XVI
THE MAJOR'S TROUBLE
AFTER Major Monkey fled from
Johnnie Green and his friends in the picnic grove, his generals
declared that
they wanted no leader that ran away from the enemy. And since they
couldn't
agree on anyone else to take the Major's place, they disbanded.
So Major Monkey lost his
army. But the loss did not seem to trouble him greatly. He was almost
too
cheerful. And his neighbors even claimed that his spirits rose higher
each day.
There is no doubt that the
Major felt very gay. He was fast losing the lean and
hungry look he had had when he first appeared in Pleasant
Valley. And he became freer than ever as to manners.
Nobody else could go about
the woods with any comfort, because one never knew when he would have
to dodge
a stone. For Major Monkey liked nothing better than making a body jump
– unless
it was bowling someone over when he failed to jump soon enough.
In time the forest-folk grew
quite weary of that sport. And they began to tell one another that
something
would have to be done to put an end to Major Monkey's stone-throwing.
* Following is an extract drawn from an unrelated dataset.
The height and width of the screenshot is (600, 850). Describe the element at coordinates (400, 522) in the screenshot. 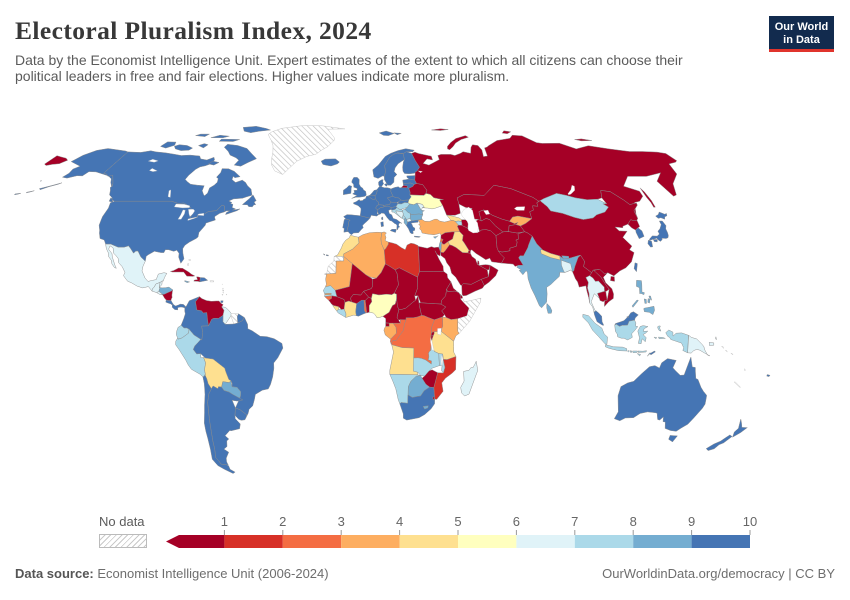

But nobody could suggest any
way to lure Major Monkey of his unpleasant habit. And at last Mr. Crow
went to
Aunt Polly Woodchuck and asked her if she couldn't give the Major an
herb of
some sort to eat, which would make him stop wanting to pelt every head
he saw.
But Aunt Polly replied that it wasn't possible.
"The trouble with Major
Monkey," she said, "is that he eats too much as it is. And if I gave
him still more food he would only throw more stones at you."
Mr. Crow exclaimed that he
didn't want that to happen.
"Then you'll have to
make the Major eat less," said Aunt Polly Woodchuck. "On what sort of
fare is he living at present?" she inquired.
Mr. Crow answered that he
wasn't quite sure, but he thought Major Monkey fed for the most part on
cowbirds' eggs.
Aunt Polly Woodchuck shook
her head. "That's not possible," she cried. "There aren't enough
Cowbirds' eggs in Pleasant Valley to make anybody so fat as the Major
is
getting. Unless I'm mistaken, he's taking the eggs of a good many
others
besides Cowbirds."
Mr. Crow became greatly
excited. "Then he's a thief!" he squawked. "'Major Monkey is an
egg thief!" And he flapped away across the pasture in a fine rage, to
tell
everybody what Aunt Polly Woodchuck had said.
A little later in the day
Major Monkey began to notice that a good many of his neighbors looked
at him
very coldly. The birds, especially, glared at him as if they were
actually angry.
And wherever he went they set up a loud twittering. Some of them even
flew at
his head and tried to peck him as they darted past.
At first he couldn't imagine
what was the matter. But before the day was done Jasper Jay let him
know what
made the bird people angry.
"You're a
sneak-thief!" Jasper told the Major bluntly. "We've found at last
what makes you so fat. You've been stealing eggs from every nest in the
woods!"
"Tut! Tut!" said
Major Monkey. "When a lazy Cowbird lays an egg in somebody else's nest,
the owner ought to be grateful to me for taking the egg out and eating
it."
"It's not that,"
Jasper Jay replied. "The trouble is, you've taken all kinds of eggs.
"
"Well, well!" said
Major Monkey. "To be sure, I may have made a mistake now and then. But
what's
an egg or two, more or less, when one has a half-dozen of them?"